→ **Work order**
Say how many lines in the entries below have the word "agent" in them, giving only the number.

→ **Given data**
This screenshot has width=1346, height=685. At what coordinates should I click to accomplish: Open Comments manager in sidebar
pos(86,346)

...

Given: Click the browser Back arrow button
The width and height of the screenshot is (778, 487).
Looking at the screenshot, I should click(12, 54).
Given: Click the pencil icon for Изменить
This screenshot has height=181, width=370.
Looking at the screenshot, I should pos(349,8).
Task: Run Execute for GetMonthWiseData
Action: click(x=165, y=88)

==

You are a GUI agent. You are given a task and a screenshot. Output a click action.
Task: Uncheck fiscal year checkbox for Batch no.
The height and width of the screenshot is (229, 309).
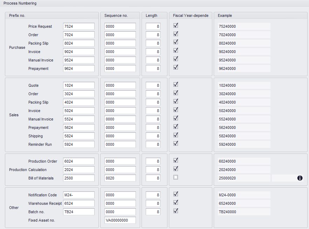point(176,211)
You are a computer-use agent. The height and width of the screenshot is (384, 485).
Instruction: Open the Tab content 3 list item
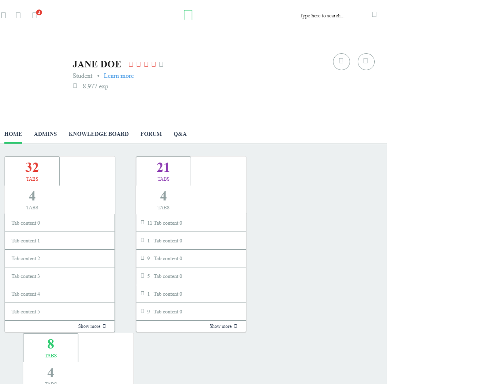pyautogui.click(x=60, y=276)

→ **Answer to the exercise**
2